→ **EXERCISE**:
Report how many lines in the material below contain the string "accomplish", with case counting. Give only the number.
--- RECORDED DATA ---
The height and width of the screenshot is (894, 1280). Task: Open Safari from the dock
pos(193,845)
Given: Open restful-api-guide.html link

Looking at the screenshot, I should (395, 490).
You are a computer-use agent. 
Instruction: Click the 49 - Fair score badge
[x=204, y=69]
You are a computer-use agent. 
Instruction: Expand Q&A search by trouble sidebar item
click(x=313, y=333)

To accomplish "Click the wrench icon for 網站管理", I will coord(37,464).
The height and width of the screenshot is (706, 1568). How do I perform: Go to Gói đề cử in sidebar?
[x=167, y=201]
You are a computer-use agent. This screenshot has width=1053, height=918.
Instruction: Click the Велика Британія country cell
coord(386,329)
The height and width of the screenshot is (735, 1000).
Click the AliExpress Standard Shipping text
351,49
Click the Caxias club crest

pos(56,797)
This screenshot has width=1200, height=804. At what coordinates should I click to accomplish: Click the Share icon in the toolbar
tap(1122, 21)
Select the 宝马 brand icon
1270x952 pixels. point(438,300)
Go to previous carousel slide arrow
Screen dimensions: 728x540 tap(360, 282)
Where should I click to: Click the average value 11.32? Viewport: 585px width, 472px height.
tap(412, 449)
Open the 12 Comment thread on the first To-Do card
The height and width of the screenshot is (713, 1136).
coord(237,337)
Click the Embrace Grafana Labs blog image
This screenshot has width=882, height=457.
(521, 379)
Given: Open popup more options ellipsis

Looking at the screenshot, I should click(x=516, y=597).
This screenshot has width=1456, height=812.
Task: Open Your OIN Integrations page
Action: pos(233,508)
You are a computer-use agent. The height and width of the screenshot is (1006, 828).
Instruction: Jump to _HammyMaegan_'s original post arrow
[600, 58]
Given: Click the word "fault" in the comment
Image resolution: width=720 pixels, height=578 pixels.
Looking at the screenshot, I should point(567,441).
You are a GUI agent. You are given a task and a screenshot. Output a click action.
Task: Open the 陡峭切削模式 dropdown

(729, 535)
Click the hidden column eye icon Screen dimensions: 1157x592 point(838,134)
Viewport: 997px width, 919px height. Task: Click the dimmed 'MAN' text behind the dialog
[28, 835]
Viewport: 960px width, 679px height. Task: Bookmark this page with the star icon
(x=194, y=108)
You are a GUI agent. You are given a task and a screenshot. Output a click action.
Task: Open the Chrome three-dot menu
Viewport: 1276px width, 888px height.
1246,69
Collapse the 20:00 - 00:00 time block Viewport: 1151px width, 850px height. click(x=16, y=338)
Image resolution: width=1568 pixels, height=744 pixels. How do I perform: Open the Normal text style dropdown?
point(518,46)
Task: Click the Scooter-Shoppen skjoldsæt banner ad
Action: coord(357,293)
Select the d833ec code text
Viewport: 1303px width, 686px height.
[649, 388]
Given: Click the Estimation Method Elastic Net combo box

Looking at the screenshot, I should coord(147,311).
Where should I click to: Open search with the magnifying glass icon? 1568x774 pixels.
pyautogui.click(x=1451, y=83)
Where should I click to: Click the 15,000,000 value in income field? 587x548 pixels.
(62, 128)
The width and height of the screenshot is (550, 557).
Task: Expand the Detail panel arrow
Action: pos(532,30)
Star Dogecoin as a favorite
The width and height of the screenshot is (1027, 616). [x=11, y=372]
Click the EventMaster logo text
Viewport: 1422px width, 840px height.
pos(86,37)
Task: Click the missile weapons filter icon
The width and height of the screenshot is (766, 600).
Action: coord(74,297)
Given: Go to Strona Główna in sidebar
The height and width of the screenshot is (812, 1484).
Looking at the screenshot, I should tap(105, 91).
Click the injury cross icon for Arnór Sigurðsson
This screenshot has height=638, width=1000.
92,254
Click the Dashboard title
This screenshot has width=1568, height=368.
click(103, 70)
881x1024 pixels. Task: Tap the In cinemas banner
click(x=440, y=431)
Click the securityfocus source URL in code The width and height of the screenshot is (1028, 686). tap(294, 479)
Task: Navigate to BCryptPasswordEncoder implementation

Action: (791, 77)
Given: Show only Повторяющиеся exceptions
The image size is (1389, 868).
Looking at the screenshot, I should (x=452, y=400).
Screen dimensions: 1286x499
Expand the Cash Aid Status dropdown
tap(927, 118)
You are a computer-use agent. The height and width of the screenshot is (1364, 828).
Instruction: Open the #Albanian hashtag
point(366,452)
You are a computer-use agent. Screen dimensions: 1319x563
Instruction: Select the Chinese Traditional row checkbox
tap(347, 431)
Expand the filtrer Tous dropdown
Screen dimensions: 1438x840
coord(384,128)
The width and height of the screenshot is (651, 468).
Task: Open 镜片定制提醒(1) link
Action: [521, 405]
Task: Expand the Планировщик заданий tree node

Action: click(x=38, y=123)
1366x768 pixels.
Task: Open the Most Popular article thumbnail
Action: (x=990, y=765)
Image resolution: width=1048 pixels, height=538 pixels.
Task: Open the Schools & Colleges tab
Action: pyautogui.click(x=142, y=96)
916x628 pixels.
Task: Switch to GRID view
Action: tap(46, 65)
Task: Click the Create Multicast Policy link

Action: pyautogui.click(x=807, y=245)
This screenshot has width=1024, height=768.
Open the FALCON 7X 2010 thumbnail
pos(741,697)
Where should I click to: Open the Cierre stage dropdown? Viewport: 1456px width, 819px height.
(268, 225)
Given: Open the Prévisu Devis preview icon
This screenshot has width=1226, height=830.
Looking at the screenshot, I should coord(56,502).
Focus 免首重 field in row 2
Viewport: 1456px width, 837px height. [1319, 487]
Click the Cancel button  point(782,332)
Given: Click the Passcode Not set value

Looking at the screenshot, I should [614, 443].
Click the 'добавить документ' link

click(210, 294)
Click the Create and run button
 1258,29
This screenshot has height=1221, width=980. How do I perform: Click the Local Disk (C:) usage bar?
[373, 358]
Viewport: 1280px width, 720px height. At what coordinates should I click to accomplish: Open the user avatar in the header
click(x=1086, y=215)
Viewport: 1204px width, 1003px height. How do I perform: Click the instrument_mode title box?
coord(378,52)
---
→ **SOLVED PROBLEM**:
3